Hong Kong may see a surge in illicit money inflows in the wake of twin moves by the European Union and Singapore to crack down on tax evasion.
The EU's initiative to capture taxes on an estimated €1 trillion (HK$10 trillion) avoided each year and Singapore's separate move to avoid being caught like Switzerland in a row over international tax disclosure are likely to push money towards more opaque locations.
At a meeting in Brussels yesterday, the European Commission agreed to start negotiations with Switzerland, Liechtenstein, Monaco, Andorra and San Marino to share more tax information with the EU.
"The decision represents an important step in the EU's efforts to clamp down on tax evasion and tax fraud," the European Commission said in a statement.
EU member states are encouraged to identify tax havens and place them on blacklists and non-EU nations will be encouraged to adopt EU tax transparency standards, it said.

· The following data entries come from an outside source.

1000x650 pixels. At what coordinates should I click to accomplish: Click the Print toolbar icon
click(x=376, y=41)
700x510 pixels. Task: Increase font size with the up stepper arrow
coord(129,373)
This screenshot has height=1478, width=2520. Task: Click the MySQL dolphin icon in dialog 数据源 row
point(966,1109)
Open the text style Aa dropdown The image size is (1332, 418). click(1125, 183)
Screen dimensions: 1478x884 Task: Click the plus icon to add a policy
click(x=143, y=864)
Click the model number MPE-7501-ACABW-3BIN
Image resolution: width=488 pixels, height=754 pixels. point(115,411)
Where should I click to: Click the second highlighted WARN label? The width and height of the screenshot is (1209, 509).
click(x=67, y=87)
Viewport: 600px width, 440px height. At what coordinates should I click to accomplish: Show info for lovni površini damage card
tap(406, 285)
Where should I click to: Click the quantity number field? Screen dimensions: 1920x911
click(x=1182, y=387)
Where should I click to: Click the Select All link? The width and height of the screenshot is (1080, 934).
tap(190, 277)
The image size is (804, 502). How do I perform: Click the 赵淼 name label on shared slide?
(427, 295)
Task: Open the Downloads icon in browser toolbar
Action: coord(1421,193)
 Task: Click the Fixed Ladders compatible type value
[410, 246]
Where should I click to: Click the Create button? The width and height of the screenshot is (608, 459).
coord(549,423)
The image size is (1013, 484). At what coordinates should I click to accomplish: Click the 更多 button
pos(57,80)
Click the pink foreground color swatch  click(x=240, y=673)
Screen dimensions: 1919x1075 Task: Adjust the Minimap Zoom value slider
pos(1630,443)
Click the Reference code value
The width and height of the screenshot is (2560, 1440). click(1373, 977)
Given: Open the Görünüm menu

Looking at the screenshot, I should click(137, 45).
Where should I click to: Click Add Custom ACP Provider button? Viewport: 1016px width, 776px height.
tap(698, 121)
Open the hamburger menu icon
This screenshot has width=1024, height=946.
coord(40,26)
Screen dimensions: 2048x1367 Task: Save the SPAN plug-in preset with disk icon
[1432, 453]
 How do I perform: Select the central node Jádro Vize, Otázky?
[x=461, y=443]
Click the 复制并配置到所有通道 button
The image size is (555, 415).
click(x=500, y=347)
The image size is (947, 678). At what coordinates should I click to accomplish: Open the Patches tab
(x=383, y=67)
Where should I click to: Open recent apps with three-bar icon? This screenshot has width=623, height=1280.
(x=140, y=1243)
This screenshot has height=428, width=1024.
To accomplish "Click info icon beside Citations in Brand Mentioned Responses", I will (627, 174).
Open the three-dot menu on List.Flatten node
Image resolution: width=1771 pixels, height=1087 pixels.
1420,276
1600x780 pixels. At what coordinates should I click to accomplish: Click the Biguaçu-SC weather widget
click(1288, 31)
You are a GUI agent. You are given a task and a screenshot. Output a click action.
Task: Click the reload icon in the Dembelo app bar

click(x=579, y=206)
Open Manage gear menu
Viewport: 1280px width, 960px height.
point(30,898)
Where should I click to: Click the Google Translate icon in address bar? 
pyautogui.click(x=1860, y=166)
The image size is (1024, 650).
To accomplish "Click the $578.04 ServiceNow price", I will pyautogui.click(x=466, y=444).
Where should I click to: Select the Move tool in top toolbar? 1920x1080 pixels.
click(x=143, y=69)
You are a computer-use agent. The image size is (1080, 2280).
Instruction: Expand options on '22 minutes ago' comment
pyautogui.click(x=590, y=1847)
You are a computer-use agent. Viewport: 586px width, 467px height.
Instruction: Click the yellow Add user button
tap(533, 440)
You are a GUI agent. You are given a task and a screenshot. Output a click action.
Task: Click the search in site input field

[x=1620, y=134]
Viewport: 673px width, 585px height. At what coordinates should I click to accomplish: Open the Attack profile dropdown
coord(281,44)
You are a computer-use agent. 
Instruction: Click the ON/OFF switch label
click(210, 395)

Singapore, the world's fourth-biggest offshore financial centre, said yesterday it would adopt new measures to make it easier to share information on potential tax evaders with other countries, including the United States.
The city state said it would sign up to the Organisation for Economic Cooperation and Development's multilateral treaty on sharing tax details.
"What's interesting is how Hong Kong will respond to the increased transparency being demanded of safe havens of wealth," said a Hong Kong-based analyst. "Will Hong Kong move in the direction of offering a new haven for that money by driving that money to Hong Kong, or will it go with the tide of transparency?"
Hong Kong and Singapore were among the leading sources of foreign money in Swiss banks, Swiss National Bank data shows.
The capital inflow of foreign direct investment into Switzerland from Asia, Africa and Oceania jumped more than tenfold from 918 million Swiss francs (HK$7.4 billion) in 2010 to 11.5 billion Swiss Francs in 2011, according to the bank.
In 2010, Luxembourg ranked fourth as the target of outward foreign direct investment from mainland China and Hong Kong, receiving US$10.4 billion, according to US-based Global Financial Integrity, which tracks fund flows.
Switzerland and Hong Kong have not signed the OECD's multilateral convention.